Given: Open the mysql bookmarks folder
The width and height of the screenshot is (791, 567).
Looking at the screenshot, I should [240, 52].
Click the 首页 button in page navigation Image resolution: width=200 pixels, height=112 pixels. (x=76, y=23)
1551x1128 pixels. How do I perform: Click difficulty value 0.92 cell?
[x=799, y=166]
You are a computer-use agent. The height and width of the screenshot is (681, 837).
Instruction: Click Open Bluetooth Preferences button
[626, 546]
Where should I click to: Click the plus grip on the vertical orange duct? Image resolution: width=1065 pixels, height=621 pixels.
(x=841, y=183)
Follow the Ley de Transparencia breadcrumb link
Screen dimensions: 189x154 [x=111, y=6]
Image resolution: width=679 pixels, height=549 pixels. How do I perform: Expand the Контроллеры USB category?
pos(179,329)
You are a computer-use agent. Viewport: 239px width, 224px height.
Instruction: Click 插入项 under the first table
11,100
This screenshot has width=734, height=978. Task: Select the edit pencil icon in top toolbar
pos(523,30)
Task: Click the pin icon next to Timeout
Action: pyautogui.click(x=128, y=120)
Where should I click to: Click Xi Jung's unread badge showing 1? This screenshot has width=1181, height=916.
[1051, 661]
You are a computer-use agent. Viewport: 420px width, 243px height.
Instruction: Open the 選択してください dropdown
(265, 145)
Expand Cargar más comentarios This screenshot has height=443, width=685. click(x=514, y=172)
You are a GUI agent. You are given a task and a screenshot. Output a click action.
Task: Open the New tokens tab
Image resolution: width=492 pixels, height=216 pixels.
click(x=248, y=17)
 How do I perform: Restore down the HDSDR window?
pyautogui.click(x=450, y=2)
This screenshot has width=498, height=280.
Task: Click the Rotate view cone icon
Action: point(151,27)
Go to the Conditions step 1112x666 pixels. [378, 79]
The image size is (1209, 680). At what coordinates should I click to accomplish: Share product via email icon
○ ○ ○ ○ ○
§ What is expected: Which lines in the entries contain the word "Open"? Pick out each of them and copy it in full.

§ Reply:
Given: Open the mysql bookmarks folder
Instruction: Click Open Bluetooth Preferences button
Instruction: Open the 選択してください dropdown
Task: Open the New tokens tab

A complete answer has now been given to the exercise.